Pese a las dudas sobre su solvencia, Banco Popular ha iniciado el 2017 siendo la acción más alcista del Ibex 35. El valor ya ha superado la directriz bajista de largo plazo, aunque le sigue costando consolidar por encima del euro por acción.
 
Popular ayer cerró la primera sesión del 2017 mirando al resto de valores del Ibex 35 por encima del hombro. Con una revalorización del 3,27% se convirtió en la mejor acción del selectivo, eso sí, tras dejarse un 66% en el 2016. Todo lo que sube baja y viceversa, que reza el dicho, aunque en el caso del Popular hay que tomar estas alzas repentinas con precaución, ya que el valor sigue sin consolidar por encima del euro por acción, nivel que no sólo implica una resistencia psicológica, también el primer retroceso de Fibonacci de todo el movimiento del valor desde el importante hueco dejado en mayo del año pasado.
 
Popular ya cotiza por encima de la directriz bajista de largo plazo vigente desde mayo de 2015, pero el MACD no está dando señales claras de compra.   


 
Además, los indicadores técnicos Premium advierten de que Popular aún está en situación de rebote. Si bien ha recuperado la tendencia alcista de medio plazo al situarse la media de 14 sesiones por encima de la de 40, la de 200 pasa por los 1,32 euros, es decir, por encima de la referencia del retroceso del 61,8% de Fibonacci.

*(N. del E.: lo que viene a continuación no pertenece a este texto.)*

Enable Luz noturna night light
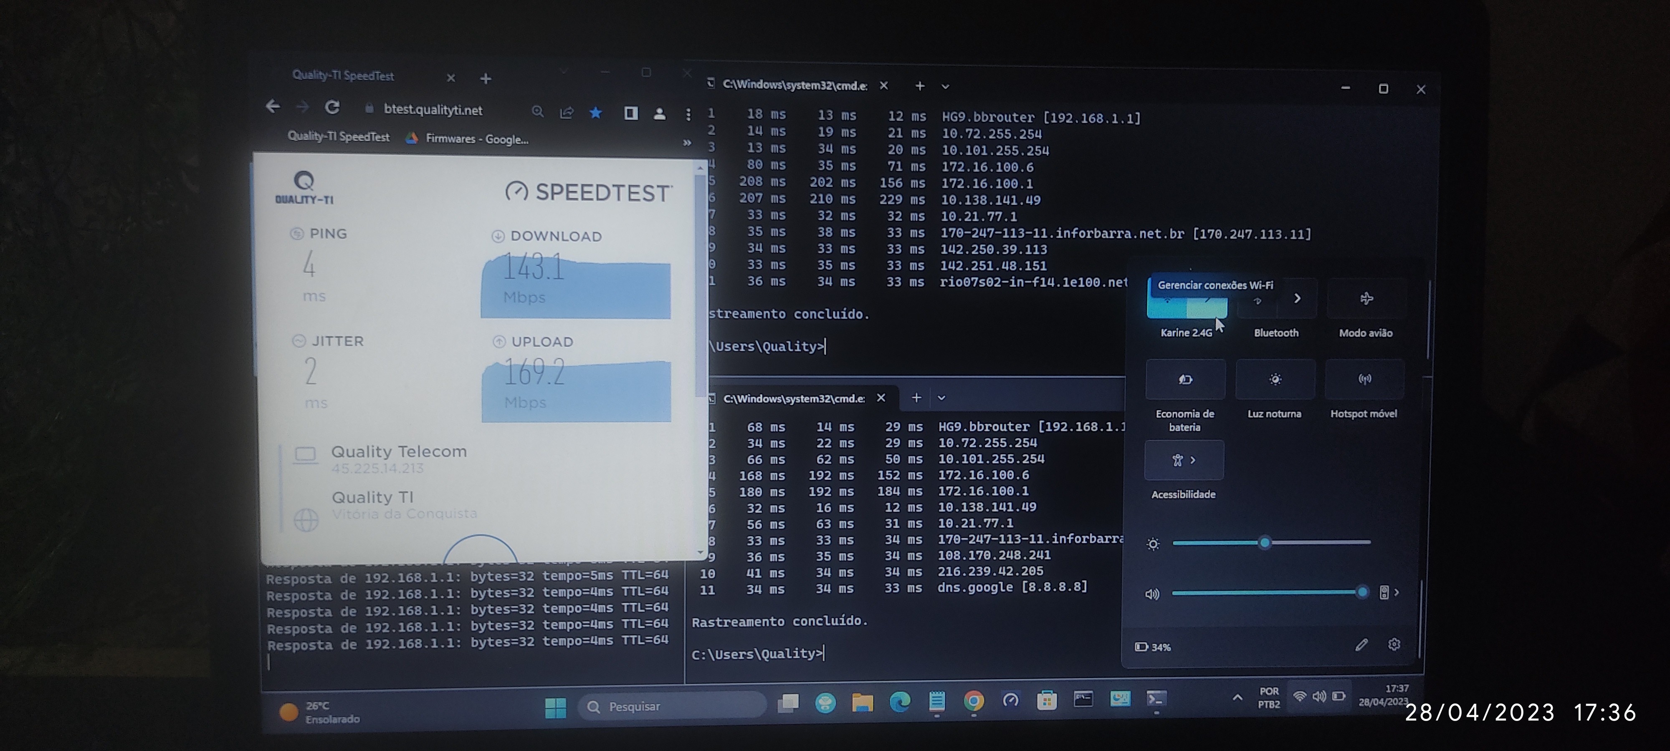1670x751 pixels. pos(1275,380)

Además, Popular está en el candelero por su solvencia, que aun levanta ampollas. De hecho, el diario Financial Times ha publicado recientemente un artículo en el que cita a Popular como una de las entidades bancarias europeas susceptibles de ser rescatadas.

Entre tanto, Unión Europea de Inversiones, uno de los socios de la Sindicatura de accionistas de Banco Popular, ha reestructurado su deuda financiera por 152 millones de euros, pero los cortos no cejan en su empeño de tumbar el valor y alcanzan niveles históricos, con un 9,10% de su capital.